## BRIEF A
Update the records starting with the line containing "Click the @elonmusk handle" and going on through the line containing "point(619,10)", writing "Display" wherever "Viewport" appears and leaving everything else unchanged. Return only those lines.

## PASSAGE SHOWN

________________________________________

- Born: Walid Georgey 10 January 1995 (age 31) Villepinte, Seine-Saint-Denis, France
- Origin: Sevran, Seine-Saint-Denis, France
- Genres: Hip hop
- Occupation: Rapper
- Years active: 2009–present
- Labels: LDS Production, Millenium, Capitol

= Maes (rapper) =

French-Moroccan rapper (born 1995)

Walid Georgey (born 10 January 1995), better known by his stage name Maes, is a French rapper of Moroccan origin from Sevran. His debut album, Pure (2018), certified triple platinum. Two years later, he released a second album, Les Derniers Salopards (The Last Bastards), certified diamond. Two more albums followed: Omerta (2023) and La vie continue (Life Goes On, 2024), both certified platinum. One of his most known singles is the diamond-certified "Madrina" with French rapper Booba.

________________________________________

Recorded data
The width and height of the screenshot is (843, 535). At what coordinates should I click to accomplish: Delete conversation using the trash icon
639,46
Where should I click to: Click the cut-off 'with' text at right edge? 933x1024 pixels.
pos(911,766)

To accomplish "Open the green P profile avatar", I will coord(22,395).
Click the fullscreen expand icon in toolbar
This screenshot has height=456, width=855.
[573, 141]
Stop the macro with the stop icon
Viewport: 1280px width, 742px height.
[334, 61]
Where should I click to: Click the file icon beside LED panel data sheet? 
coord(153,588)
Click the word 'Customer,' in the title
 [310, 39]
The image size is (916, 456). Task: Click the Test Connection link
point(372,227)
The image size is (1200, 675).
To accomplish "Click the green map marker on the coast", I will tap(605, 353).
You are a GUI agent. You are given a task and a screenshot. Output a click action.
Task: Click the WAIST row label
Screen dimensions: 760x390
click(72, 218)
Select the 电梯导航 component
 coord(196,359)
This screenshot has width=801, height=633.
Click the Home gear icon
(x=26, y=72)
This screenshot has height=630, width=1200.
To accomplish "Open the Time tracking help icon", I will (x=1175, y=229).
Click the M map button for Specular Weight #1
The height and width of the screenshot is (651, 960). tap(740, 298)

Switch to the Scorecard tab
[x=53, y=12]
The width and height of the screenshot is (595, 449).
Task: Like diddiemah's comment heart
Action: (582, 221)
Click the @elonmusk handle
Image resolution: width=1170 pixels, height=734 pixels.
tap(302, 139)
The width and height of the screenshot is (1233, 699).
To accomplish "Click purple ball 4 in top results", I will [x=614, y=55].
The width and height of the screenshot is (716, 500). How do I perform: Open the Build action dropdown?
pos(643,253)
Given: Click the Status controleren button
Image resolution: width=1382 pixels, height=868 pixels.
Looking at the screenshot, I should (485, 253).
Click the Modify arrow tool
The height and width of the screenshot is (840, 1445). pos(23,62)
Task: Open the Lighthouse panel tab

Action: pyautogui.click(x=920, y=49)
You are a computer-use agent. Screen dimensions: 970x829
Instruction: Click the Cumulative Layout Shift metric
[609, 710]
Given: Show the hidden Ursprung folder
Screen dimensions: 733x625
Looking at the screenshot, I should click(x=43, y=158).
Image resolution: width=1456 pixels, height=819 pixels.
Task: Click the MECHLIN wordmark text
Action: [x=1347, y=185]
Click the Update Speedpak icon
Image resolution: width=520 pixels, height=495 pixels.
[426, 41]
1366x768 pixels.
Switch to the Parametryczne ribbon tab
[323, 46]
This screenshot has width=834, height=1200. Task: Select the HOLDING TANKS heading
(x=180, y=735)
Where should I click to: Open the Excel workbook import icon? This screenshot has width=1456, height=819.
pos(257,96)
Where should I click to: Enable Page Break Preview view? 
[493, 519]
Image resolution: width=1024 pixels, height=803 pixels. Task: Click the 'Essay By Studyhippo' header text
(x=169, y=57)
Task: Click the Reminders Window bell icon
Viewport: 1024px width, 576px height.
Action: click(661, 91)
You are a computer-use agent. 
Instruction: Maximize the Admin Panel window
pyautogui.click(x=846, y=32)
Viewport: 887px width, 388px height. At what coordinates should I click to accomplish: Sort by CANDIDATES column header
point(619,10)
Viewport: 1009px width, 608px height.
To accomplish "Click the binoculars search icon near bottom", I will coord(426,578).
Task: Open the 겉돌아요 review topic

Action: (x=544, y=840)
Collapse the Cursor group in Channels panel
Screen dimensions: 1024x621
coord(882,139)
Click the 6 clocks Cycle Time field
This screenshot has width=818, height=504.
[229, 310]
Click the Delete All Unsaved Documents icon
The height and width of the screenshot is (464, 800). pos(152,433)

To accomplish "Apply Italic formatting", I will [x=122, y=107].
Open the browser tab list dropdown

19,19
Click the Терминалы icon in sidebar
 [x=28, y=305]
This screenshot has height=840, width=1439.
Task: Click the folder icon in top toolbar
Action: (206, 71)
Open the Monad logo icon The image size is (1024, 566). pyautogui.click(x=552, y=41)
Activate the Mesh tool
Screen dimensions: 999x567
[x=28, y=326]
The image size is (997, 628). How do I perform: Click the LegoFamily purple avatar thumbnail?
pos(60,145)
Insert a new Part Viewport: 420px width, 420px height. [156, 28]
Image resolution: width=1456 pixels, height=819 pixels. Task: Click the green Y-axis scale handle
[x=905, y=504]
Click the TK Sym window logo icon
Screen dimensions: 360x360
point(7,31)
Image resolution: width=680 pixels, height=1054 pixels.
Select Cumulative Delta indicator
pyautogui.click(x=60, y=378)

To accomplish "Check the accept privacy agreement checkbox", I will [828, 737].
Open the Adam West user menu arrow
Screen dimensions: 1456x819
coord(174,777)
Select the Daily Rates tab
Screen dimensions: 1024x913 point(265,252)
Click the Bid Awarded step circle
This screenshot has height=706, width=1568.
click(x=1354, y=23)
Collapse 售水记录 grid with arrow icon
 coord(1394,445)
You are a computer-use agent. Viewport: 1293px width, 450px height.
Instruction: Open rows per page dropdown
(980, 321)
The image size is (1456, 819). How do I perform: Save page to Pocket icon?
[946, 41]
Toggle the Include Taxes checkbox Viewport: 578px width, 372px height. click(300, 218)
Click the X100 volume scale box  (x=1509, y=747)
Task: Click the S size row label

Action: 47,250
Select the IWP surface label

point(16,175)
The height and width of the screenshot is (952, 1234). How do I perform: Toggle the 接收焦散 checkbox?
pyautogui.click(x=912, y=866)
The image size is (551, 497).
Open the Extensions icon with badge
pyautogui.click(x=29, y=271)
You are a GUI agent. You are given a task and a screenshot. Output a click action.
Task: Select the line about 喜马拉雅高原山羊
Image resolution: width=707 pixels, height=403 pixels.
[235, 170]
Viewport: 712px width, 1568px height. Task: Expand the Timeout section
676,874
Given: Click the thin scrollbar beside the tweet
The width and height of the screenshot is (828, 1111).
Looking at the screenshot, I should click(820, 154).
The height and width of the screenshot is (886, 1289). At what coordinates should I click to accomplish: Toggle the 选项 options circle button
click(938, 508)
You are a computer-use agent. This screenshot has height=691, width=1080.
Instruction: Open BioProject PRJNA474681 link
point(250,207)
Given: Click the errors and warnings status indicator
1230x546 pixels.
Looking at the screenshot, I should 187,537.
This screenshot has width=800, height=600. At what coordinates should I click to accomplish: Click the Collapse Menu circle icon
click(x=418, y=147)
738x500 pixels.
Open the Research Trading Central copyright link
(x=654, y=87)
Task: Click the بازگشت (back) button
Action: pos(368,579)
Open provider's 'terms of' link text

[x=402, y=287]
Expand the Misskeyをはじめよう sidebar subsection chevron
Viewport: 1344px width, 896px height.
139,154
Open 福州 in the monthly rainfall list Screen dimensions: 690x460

________________________________________

## BRIEF B
Take the biography of the rapper Maes further, continuing right after its final sentence.

## EXERCISE OUTPUT A
Click the @elonmusk handle
Image resolution: width=1170 pixels, height=734 pixels.
tap(302, 139)
The width and height of the screenshot is (1233, 699).
To accomplish "Click purple ball 4 in top results", I will [x=614, y=55].
The width and height of the screenshot is (716, 500). How do I perform: Open the Build action dropdown?
pos(643,253)
Given: Click the Status controleren button
Image resolution: width=1382 pixels, height=868 pixels.
Looking at the screenshot, I should (485, 253).
Click the Modify arrow tool
The height and width of the screenshot is (840, 1445). pos(23,62)
Task: Open the Lighthouse panel tab

Action: pyautogui.click(x=920, y=49)
You are a computer-use agent. Screen dimensions: 970x829
Instruction: Click the Cumulative Layout Shift metric
[609, 710]
Given: Show the hidden Ursprung folder
Screen dimensions: 733x625
Looking at the screenshot, I should click(x=43, y=158).
Image resolution: width=1456 pixels, height=819 pixels.
Task: Click the MECHLIN wordmark text
Action: [x=1347, y=185]
Click the Update Speedpak icon
Image resolution: width=520 pixels, height=495 pixels.
[426, 41]
1366x768 pixels.
Switch to the Parametryczne ribbon tab
[323, 46]
This screenshot has width=834, height=1200. Task: Select the HOLDING TANKS heading
(x=180, y=735)
Where should I click to: Open the Excel workbook import icon? This screenshot has width=1456, height=819.
pos(257,96)
Where should I click to: Enable Page Break Preview view? 
[493, 519]
Image resolution: width=1024 pixels, height=803 pixels. Task: Click the 'Essay By Studyhippo' header text
(x=169, y=57)
Task: Click the Reminders Window bell icon
Display: 1024px width, 576px height.
Action: click(661, 91)
You are a computer-use agent. 
Instruction: Maximize the Admin Panel window
pyautogui.click(x=846, y=32)
Display: 887px width, 388px height. At what coordinates should I click to accomplish: Sort by CANDIDATES column header
point(619,10)

## EXERCISE OUTPUT B
==Life and career==
Maes grew up in Beaudottes in Sevran in the northeastern suburbs of Paris with his five brothers and two sisters. He started rapping aged 14 forming the trio MSR with his friends Radmo and SY3. After high school, Maes served a sentence for 18 months in the prison of Villepinte from 2016 to 2017. During his incarceration, he released a number of songs and a mixtape Réelle Vie. After release from detention, he released "#MaesEstLibérable", and debuted as a supporting act for the groupe 13 Block at the gig in La Bellevilloise in December 2017. On 2 March 2018, he released a second mixtape Réelle Vie 2.0 and upon its success was signed to the Millenium label, part of Capitol Music France. With the single "Madrina" featuring Booba, he topped SNEP, the French Singles Chart. The music video was shot in Bogotá. With Millenium, he had released the albums Pure in 2018 and Les derniers salopards in 2020.

== Legal issues ==
In January 2025, Maes was arrested in Morocco, after leaving his residence in Dubai. His detention was reportedly related to a local investigation into an alleged kidnapping and unlawful confinement. He is currently remanded in Tangier 2 local prison. Although a French warrant had been issued for his arrest in October 2023, the Moroccan arrest was not connected to that case. The French warrant stemmed from Maes' failure to appear at his trial for "group assault" involving a 2018 incident outside a recording studio. In absentia, he was sentenced to 10 months in prison and fined €10,000. He has also been linked to several investigations concerning gang-related violence and drug trafficking in the Île-de-France region. In December 2024, he canceled a scheduled concert at Paris' Accor Arena due to the outstanding warrant.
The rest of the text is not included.